El joven príncipe de Egipto, de 15 años recién cumplidos, realizaba una cabalgata por los alrededores del Nilo, específicamente en una de las zonas más solitarias, cuando algo captó su completa atención. Una esbelta figura femenina surgía de las aguas con elegancia; los largos cabellos castaños ondeaban a sus espaldas y la dorada piel cubierta de gotas de agua brillaba como un tesoro.

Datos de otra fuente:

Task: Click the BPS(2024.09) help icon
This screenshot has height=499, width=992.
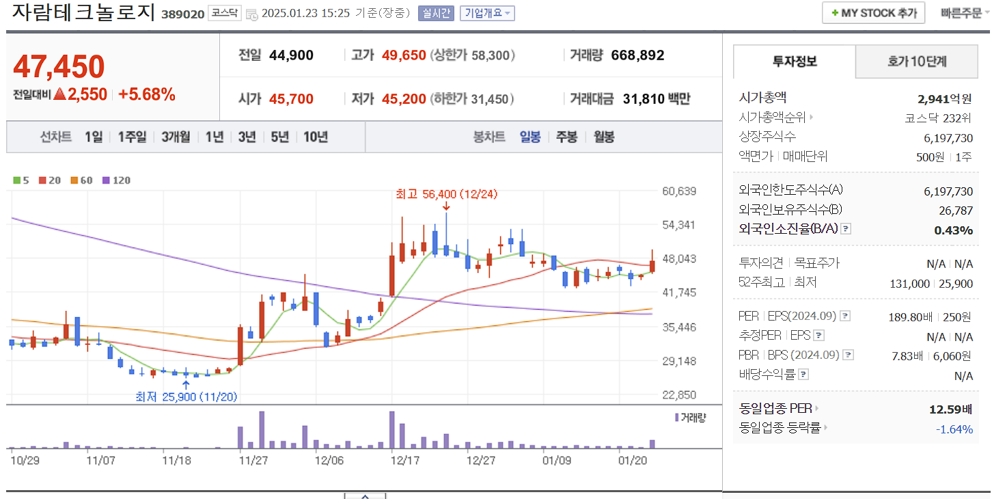Action: point(849,355)
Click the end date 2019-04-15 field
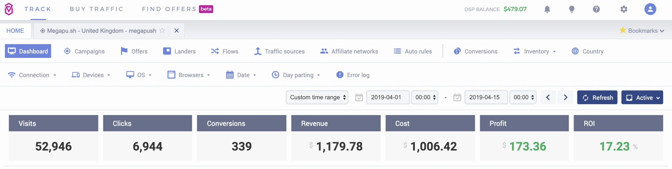Image resolution: width=672 pixels, height=169 pixels. point(486,97)
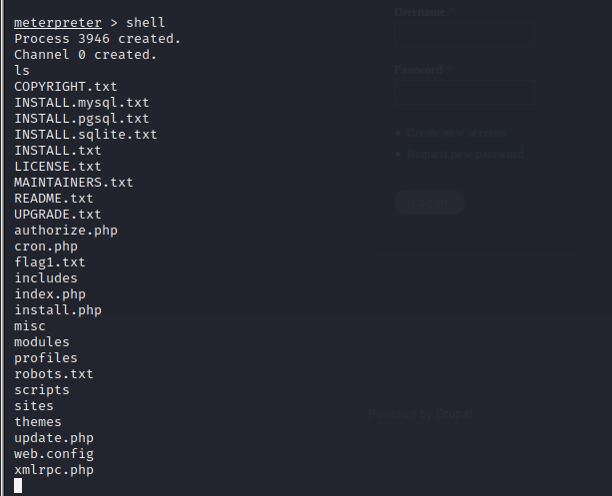Click the xmlrpc.php filename
Screen dimensions: 612x496
[53, 470]
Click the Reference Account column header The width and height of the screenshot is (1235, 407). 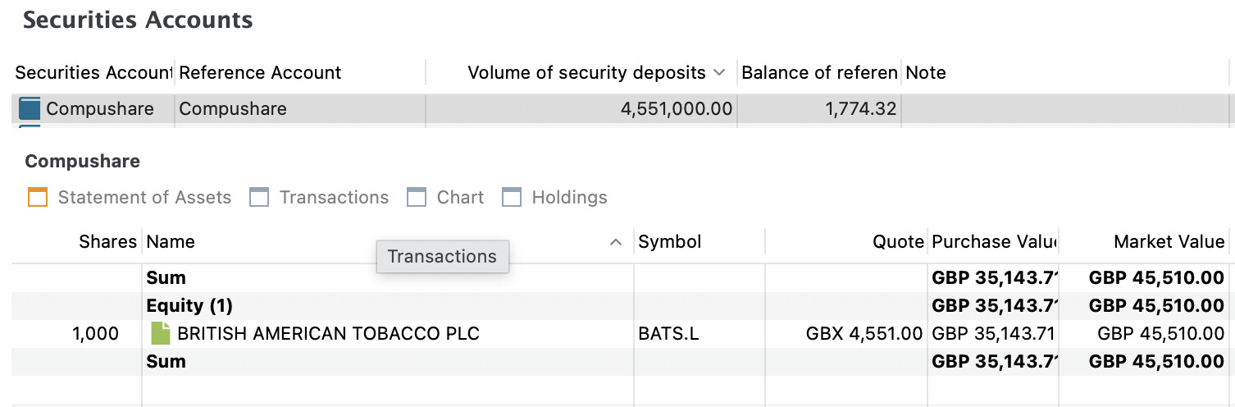coord(260,73)
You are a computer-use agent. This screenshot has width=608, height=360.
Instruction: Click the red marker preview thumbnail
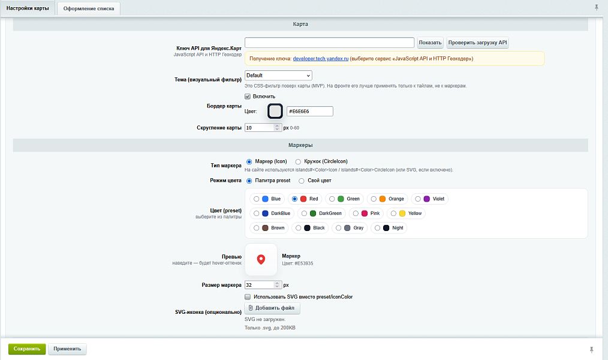(261, 260)
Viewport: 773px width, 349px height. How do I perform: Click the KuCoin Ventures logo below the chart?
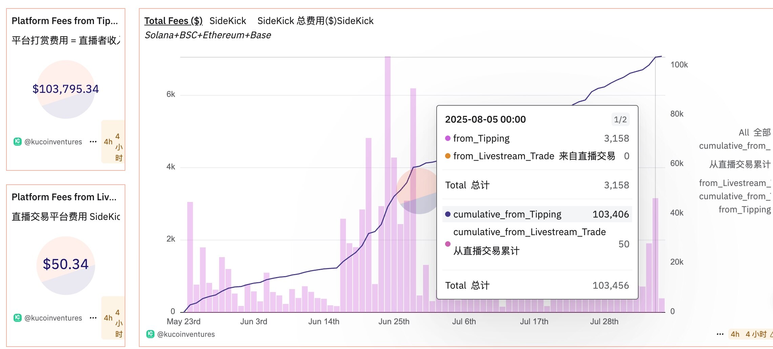point(150,334)
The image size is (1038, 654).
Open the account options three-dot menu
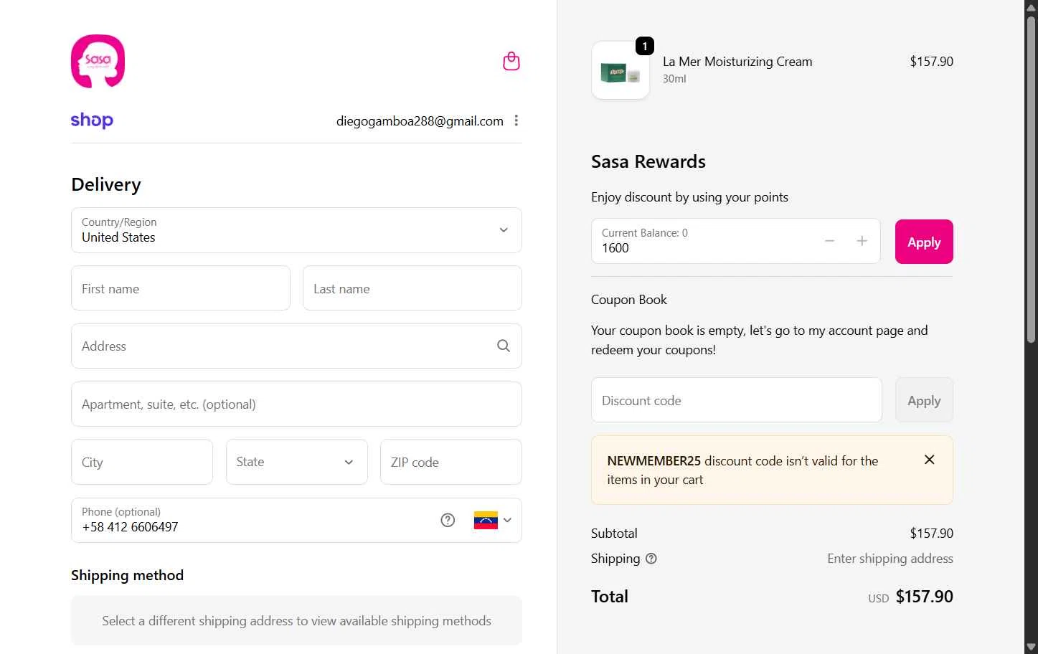[516, 120]
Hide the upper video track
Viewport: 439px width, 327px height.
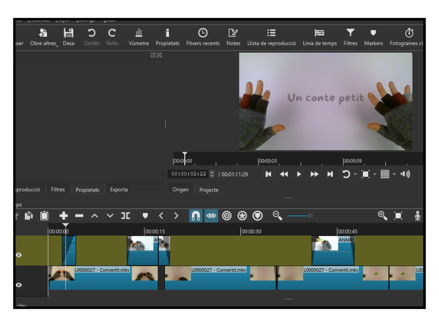[19, 254]

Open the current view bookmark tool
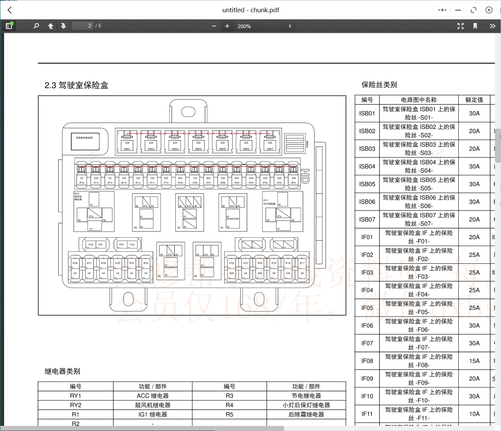475,26
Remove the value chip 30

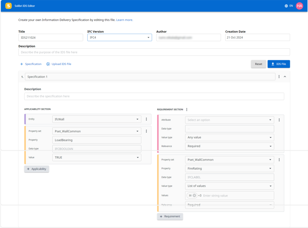(x=194, y=195)
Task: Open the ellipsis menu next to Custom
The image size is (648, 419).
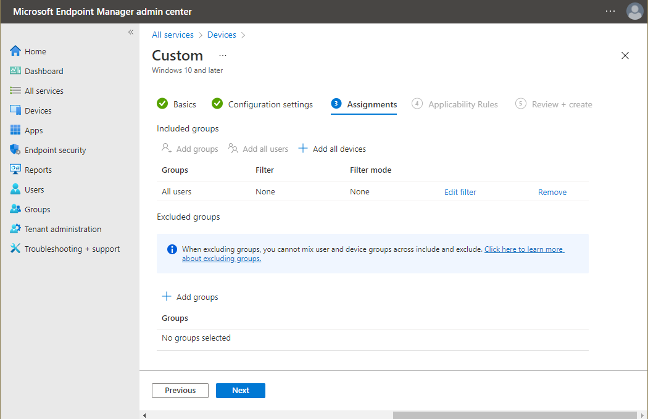Action: [x=223, y=56]
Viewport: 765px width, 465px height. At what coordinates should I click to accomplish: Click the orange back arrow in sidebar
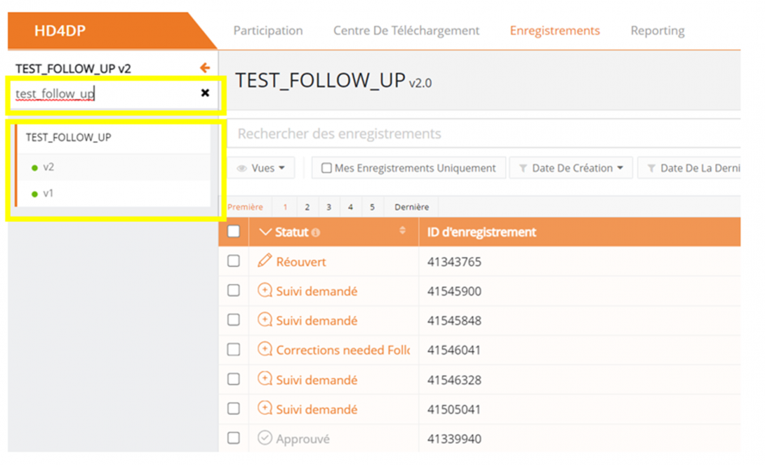click(205, 68)
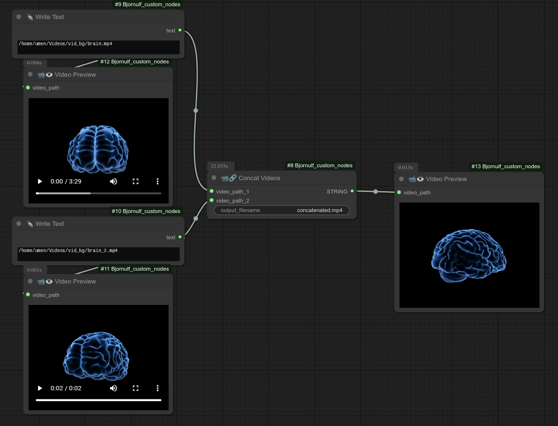Click the output_filename concatenated.mp4 field
The image size is (558, 426).
pos(281,210)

Los ojos púrpura no se despegaron de ella ni un segundo, mientras su poseedor abandonaba su caballo y se dirigía sigilosamente hacia la orilla en la que se bañaba la hermosa doncella, a quien creyó una divinidad. Sin percatarse de su presencia, ella alzó los brazos para apartarse el cabello, dándole a él una espléndida visión de su torso desnudo coronado por unos firmes pechos. La magia del atardecer se fundió con la que provocaba la cercanía entre ellos. Mas cuando ella notó que el príncipe se encontraba allí, ese encanto se rompió.

—¡Prí... Príncipe! —exclamó Amunet con el rostro al rojo vivo, cubriéndose el cuerpo con las manos al tiempo que volvía a hundirse en el agua hasta el cuello.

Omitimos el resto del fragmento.